*Activity*. Return every line of the data below that includes the string "will".

*Source data*.
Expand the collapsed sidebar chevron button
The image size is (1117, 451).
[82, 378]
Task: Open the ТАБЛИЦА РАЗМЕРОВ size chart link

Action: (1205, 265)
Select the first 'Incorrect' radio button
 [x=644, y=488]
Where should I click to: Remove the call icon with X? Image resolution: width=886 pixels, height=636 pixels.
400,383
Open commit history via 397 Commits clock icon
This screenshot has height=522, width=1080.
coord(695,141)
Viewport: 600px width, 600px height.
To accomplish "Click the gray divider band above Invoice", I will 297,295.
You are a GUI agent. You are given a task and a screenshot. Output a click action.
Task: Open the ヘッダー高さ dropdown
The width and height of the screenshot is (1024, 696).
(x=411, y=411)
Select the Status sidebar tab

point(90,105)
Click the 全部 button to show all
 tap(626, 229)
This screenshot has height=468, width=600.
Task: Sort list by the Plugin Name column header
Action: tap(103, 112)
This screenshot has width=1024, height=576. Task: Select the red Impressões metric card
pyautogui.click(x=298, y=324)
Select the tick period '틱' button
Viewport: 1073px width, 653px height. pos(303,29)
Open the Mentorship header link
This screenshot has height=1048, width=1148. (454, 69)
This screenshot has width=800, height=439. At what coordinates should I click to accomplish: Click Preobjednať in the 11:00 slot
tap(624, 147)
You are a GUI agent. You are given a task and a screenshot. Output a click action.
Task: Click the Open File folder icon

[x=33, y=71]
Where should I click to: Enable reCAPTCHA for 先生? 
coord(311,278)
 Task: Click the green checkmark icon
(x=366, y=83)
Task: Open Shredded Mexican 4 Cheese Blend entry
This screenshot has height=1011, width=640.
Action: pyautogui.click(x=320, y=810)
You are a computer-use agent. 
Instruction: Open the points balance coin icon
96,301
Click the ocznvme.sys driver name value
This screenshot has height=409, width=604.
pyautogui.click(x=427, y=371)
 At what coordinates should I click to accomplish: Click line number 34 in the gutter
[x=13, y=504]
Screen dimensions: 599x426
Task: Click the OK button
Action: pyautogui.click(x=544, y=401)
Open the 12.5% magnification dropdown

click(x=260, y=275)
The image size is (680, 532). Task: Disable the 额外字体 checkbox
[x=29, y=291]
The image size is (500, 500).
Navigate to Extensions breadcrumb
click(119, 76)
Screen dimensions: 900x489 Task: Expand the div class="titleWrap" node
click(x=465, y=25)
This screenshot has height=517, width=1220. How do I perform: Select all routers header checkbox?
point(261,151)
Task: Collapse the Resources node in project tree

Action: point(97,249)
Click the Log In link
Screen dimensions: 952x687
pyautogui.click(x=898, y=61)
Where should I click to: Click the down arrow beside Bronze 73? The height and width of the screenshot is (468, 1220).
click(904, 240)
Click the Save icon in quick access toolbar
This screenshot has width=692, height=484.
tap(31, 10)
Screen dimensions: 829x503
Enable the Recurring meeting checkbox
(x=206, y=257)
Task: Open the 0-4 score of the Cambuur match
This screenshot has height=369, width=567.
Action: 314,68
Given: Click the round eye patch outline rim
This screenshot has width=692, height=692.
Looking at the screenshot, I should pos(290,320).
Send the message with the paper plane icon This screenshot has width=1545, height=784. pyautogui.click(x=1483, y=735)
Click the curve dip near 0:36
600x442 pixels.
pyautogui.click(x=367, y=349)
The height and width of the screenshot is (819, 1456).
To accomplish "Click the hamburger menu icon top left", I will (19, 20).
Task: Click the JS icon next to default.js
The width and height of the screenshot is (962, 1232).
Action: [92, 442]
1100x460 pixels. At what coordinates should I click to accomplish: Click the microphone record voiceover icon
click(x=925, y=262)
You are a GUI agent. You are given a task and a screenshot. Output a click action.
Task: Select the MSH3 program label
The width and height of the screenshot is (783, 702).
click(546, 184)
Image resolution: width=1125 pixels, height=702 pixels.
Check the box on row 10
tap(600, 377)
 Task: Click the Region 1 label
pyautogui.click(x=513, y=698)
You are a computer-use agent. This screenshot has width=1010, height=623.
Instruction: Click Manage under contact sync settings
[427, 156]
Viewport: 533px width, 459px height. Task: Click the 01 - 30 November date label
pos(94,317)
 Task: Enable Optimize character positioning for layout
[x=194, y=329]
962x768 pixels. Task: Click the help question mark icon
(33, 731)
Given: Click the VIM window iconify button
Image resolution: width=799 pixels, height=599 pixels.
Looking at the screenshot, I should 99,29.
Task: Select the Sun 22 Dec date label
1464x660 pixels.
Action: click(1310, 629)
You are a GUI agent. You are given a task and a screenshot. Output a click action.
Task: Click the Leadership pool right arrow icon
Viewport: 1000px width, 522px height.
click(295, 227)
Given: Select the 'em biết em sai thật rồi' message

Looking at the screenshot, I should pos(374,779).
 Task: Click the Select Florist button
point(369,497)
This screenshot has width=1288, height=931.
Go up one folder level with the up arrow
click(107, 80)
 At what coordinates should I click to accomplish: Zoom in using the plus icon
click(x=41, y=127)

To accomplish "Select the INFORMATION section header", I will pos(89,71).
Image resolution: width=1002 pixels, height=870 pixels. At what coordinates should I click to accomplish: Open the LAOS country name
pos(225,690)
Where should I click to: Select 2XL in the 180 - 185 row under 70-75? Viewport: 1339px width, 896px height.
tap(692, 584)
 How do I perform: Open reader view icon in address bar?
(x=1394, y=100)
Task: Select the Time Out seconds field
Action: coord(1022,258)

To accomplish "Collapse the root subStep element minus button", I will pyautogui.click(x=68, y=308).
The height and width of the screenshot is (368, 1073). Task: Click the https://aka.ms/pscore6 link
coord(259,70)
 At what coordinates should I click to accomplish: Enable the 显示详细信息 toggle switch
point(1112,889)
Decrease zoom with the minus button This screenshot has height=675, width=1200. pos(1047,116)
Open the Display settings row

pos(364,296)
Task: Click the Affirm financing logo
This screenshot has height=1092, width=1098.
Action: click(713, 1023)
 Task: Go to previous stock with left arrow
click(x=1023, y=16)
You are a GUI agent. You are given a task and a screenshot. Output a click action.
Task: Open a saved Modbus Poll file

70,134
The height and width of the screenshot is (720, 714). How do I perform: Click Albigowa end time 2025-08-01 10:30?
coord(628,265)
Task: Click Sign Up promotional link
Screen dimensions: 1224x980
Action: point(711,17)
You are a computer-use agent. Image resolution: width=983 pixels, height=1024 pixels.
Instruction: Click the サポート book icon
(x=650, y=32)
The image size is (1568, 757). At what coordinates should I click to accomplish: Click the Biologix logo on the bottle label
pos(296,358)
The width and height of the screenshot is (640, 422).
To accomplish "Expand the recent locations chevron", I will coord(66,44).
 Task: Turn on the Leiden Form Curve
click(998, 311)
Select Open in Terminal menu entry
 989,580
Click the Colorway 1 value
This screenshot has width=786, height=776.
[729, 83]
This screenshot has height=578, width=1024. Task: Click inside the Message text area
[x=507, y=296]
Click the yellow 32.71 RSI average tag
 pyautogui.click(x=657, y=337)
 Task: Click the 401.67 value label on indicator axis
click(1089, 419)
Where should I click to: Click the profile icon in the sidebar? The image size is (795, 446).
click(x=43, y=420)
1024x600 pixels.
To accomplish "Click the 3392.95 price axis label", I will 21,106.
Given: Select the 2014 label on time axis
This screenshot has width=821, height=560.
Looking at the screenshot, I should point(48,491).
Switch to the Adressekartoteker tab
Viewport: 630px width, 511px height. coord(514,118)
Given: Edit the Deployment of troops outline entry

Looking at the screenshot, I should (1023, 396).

*Written response*.
To accomplish "Click the gray divider band above Invoice", I will 297,295.
To accomplish "Click the hamburger menu icon top left", I will (19, 20).
To accomplish "Select the INFORMATION section header", I will pos(89,71).
To accomplish "Collapse the root subStep element minus button", I will pyautogui.click(x=68, y=308).
To accomplish "Expand the recent locations chevron", I will coord(66,44).
To accomplish "Click the 3392.95 price axis label", I will 21,106.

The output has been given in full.